Au milieu des monts alpins, entourés par les sommets verdoyants de moyenne montagne, la musique de Messiaen résonne chaque année en parfaite symbiose avec le paysage. Pour son dernier week-end, le festival dédié au compositeur a choisi de marier les timbres du piano et du violoncelle autour d’un programme construit sous la forme d’une promenade entre les styles, de Beethoven à une création de François Meïmoun. Récit d’une soirée placée sous le signe du dialogue instrumental et temporel.

Jean-Frédéric Neuburger et Marc Coppey à La Grave
© Bruno Moussier

C’est à La Grave, au cœur de l’église du village, que se déroule le spectacle du jour. Heureux hasard, l’éclairage du lieu sacré place l’ombre du crucifix au-dessus du piano de Jean-Frédéric Neuburger, insufflant avant même l’esquisse des premières notes une vague résolument hiératique. Le violoncelle de Marc Coppey, situé à hauteur de public, est tellement proche du premier rang que les spectateurs sont capables de percevoir la moindre respiration de l’artiste. Le concert s’ouvre sur la Chaconne de Phillipe Manoury, dont la partie de piano est interprétée par le compositeur lui-même. On y découvre une admirable fusion des sonorités, le piano cherchant à reproduire les effets acoustiques lancés par le violoncelle. Le discours est articulé, les attaques franches. Les bras du transept faisant office de coulisses, Coppey réaccorde son instrument entre chaque morceau à la vue et à l’ouïe de tous.
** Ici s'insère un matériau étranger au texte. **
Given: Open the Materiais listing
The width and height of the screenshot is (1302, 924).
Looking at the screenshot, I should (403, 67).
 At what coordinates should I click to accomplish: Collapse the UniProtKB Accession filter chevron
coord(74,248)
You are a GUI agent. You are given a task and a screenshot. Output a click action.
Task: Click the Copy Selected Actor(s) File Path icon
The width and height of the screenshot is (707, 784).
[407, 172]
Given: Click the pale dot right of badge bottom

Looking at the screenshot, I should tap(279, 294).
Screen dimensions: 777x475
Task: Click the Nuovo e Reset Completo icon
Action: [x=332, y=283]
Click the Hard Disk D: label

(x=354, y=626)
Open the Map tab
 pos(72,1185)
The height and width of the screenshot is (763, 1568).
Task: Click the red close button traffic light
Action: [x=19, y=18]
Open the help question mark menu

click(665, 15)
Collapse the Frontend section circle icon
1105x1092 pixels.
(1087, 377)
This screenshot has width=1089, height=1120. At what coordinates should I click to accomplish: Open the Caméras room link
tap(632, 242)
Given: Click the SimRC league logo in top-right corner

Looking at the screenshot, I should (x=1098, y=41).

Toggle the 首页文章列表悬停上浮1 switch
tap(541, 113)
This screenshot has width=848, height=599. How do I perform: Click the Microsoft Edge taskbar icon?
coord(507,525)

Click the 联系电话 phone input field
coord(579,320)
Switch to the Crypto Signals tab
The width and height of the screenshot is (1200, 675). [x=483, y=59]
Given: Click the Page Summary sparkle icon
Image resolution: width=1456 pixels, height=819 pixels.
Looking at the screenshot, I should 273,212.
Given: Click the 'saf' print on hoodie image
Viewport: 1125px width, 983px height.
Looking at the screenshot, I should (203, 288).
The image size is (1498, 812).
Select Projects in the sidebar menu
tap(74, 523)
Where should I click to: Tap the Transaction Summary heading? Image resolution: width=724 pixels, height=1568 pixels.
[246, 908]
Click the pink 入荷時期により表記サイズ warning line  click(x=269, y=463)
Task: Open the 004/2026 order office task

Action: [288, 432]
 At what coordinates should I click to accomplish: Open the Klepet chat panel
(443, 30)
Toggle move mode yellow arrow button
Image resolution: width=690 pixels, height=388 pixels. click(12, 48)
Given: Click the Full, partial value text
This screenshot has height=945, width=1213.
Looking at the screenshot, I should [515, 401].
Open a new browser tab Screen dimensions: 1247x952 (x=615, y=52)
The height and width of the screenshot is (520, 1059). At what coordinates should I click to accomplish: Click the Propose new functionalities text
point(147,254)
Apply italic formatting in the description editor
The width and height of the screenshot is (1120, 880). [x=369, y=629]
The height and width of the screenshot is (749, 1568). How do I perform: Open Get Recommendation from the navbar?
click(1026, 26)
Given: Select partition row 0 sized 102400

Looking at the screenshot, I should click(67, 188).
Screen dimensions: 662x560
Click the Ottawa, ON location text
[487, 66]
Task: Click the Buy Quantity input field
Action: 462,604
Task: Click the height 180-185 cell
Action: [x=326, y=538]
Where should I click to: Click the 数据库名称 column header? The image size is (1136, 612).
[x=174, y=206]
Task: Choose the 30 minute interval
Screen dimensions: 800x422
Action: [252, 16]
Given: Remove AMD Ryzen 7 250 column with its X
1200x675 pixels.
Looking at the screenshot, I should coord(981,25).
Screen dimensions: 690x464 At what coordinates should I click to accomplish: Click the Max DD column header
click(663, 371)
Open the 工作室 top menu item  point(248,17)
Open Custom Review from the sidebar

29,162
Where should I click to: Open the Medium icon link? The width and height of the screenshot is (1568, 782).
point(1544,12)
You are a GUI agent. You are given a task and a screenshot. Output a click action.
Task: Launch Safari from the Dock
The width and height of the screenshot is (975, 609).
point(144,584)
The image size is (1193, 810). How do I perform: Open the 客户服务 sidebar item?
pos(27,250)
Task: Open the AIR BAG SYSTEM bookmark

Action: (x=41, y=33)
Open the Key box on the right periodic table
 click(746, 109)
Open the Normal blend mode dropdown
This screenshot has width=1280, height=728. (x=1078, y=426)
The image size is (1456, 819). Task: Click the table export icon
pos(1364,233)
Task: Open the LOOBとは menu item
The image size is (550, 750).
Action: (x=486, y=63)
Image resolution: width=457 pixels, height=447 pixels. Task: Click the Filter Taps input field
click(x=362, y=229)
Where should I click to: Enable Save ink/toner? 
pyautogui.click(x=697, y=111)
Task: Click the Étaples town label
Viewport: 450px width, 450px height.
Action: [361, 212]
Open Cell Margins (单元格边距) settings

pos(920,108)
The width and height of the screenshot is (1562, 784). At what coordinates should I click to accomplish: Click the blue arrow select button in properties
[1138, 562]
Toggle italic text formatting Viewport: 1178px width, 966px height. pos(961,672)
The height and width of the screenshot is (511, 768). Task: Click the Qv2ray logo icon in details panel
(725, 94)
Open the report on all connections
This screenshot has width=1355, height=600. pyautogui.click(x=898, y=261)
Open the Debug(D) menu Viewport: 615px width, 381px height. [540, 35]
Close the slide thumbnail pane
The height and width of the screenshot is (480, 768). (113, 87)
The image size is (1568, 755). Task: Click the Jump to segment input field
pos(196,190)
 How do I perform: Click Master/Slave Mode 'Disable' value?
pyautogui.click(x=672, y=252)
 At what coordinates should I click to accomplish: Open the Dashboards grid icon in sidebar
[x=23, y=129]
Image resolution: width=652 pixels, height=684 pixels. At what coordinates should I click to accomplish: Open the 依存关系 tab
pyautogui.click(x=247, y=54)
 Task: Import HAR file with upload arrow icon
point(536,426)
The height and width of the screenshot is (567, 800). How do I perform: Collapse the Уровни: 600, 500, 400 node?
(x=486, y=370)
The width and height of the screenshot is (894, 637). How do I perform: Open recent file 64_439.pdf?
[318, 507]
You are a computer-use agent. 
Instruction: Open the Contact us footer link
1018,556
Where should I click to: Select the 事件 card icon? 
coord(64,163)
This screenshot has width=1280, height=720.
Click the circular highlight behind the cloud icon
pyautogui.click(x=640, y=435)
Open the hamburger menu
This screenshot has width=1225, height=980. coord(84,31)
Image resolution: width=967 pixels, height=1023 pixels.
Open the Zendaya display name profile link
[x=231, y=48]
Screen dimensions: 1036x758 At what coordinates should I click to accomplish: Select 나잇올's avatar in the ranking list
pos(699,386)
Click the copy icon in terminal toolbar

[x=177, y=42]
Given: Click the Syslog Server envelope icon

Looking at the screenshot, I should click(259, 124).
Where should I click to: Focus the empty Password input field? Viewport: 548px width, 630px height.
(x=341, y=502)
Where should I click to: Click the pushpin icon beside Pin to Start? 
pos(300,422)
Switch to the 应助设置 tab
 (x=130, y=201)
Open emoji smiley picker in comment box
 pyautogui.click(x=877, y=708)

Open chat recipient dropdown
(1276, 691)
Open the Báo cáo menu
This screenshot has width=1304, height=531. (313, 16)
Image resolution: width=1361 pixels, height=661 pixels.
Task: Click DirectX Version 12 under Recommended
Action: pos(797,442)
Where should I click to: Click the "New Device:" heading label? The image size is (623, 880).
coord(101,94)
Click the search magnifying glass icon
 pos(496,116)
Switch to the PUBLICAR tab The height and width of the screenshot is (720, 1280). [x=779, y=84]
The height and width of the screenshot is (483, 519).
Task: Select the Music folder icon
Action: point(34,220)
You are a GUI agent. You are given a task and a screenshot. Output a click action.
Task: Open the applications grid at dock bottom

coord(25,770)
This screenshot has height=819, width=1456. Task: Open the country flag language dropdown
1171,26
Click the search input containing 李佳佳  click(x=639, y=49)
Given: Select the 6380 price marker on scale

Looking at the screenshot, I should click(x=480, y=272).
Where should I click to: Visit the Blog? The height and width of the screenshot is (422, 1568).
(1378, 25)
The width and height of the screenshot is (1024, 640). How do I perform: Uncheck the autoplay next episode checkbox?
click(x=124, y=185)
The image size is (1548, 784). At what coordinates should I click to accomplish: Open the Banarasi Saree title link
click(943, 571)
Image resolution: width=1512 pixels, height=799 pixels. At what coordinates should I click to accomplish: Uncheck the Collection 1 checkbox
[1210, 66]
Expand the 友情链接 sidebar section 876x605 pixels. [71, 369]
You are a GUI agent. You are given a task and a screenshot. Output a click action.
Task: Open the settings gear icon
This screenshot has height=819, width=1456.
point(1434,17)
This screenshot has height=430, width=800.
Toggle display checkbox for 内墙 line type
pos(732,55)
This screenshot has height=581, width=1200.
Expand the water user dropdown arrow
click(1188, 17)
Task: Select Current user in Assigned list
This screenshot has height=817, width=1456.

Marc Coppey et Philippe Manoury
© Bruno Moussier

La prochaine pièce – dont nous saluons spécialement la programmation car rarement exploitée – se trouve être la Sonate op. 2 de Maurice Emmanuel, professeur de Messiaen au Conservatoire de Paris. L’interprétation donne à entendre des lignes mélodiques lyriques à souhait, le corps du violoncelliste virevoltant au gré du phrasé. À ses côtés, Neuburger investit chacune de ses notes d’un calme et d’une maîtrise sans ostentation.

Le programme se poursuit avec la Sonate pour violoncelle et piano de Debussy. Plus communicatifs, les musiciens échangent de nombreux regards nécessaires au placement des accords. Le vibrato ample et vif de l’instrument à cordes frottées côtoie les soubresauts de son comparse, le tout dans un ton bien affirmé.

Jean-Frédéric Neuburger et Marc Coppey
© Bruno Moussier

Dans un registre plus furieux encore, le duo se livre à la lecture de Molpé, création mondiale de François Meïmoun. Si Coppey se sert d’une partition numérique présentée sur tablette, Neuburger préfère la version papier. Le violoncelliste déploie un éventail d’artifices techniques fermement maîtrisés : variation des coups d’archet, doubles cordes et grands sauts d’intervalles. L’engagement physique du soliste n’a d’égal que la clarté de son jeu. Si des perles de sueur se dessinent progressivement sur son front, le pianiste fait preuve d’une certaine sérénité, sans néanmoins manquer de tonus.

Face à la pression constante effectuée sur les cordes, le violoncelliste s’emploie régulièrement à remettre de la colophane sur le crin de son archet. Bien loin des épanchements précédents, la Sonate op. 102 n° 2 de Beethoven évoque aux interprètes un aspect plus léger, sombre parfois mais sobre toujours. La maîtrise de l’œuvre est d’autant plus perceptible que les musiciens quittent la partition des yeux, s’adonnant à la beauté des mélodies chantantes.

Plus doux et fluide encore, le concert se termine au sommet avec la cosmique Louange à l’éternité de Jésus de Messiaen. Toute la soirée durant, Coppey aura su cultiver un remarquable engagement, paré de son meilleur allié : le soutien stable et efficace d’un pianiste inspiré. La maîtrise, l’assurance et la détermination, telles sont les qualités applaudies par une audience conquise au terme du spectacle.


Le voyage de Manon a été pris en charge par le Festival Messiaen.